Segment Start: Material for this task
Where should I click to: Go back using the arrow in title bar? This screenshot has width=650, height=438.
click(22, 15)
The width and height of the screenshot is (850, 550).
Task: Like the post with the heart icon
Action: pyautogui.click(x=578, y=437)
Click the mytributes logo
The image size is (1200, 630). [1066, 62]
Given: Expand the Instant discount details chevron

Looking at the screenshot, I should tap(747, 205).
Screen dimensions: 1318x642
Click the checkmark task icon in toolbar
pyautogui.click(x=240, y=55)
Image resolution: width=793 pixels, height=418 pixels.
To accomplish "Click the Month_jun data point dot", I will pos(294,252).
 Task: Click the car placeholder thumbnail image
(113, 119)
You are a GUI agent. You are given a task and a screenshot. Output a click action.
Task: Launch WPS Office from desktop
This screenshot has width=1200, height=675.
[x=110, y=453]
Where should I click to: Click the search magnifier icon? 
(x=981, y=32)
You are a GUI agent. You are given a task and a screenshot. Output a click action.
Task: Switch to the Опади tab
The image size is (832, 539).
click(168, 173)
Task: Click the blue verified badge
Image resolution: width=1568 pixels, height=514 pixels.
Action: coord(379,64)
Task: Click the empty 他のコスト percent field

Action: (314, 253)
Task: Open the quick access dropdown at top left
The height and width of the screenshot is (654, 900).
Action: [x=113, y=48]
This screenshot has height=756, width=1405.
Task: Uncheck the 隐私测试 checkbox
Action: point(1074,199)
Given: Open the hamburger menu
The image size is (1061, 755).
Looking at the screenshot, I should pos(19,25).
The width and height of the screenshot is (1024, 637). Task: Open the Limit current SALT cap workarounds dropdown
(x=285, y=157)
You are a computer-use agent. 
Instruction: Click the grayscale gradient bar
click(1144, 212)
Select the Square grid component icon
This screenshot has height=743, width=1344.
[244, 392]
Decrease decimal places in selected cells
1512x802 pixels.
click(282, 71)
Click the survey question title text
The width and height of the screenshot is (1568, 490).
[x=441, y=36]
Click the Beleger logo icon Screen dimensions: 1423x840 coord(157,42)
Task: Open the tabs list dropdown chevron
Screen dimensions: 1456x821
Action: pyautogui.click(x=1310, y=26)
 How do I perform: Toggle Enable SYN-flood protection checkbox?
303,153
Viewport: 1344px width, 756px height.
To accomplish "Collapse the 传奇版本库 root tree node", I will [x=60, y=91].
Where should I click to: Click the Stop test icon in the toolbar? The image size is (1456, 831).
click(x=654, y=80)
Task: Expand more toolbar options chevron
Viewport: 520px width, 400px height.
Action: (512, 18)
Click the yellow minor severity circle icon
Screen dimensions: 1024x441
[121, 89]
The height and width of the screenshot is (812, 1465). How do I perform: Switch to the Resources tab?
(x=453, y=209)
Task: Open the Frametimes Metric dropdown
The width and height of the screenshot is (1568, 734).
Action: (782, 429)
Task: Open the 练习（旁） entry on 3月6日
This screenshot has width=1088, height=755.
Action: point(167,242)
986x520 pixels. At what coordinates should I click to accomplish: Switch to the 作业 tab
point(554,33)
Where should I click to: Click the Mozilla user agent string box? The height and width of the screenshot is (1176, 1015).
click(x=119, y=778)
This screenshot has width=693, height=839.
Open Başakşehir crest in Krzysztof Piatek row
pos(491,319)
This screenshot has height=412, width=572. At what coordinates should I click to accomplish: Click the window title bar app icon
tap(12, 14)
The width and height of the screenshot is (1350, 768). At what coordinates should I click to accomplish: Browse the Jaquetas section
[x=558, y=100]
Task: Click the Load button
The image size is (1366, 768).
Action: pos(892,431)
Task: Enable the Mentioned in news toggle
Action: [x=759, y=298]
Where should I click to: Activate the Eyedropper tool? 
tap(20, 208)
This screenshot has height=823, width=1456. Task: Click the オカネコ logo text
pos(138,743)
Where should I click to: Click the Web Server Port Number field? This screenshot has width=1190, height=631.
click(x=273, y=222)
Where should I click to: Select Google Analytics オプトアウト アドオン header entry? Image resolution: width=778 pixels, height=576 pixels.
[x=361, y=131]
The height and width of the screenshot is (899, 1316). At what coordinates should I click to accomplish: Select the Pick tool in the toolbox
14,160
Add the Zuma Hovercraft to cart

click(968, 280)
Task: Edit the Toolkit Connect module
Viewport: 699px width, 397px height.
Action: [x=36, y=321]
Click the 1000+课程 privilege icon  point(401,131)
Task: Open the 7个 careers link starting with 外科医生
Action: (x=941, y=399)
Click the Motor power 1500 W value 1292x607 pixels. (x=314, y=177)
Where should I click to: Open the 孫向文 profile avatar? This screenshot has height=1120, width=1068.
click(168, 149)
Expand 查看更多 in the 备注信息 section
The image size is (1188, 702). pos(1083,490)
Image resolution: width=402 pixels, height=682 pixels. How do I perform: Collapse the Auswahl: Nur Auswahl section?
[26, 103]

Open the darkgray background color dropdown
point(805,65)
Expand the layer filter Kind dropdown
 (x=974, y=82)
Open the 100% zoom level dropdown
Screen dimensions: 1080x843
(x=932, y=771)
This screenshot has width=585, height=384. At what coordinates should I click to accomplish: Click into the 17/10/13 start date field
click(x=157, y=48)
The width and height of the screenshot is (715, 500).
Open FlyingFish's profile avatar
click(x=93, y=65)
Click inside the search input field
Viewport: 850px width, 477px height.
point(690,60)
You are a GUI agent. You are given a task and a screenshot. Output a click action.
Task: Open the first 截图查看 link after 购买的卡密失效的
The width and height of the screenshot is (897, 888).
Segment End: Material for this task
## [Exercise]
The word "will" appears in how many lines of the records? Give the number only.

## [Written response]
2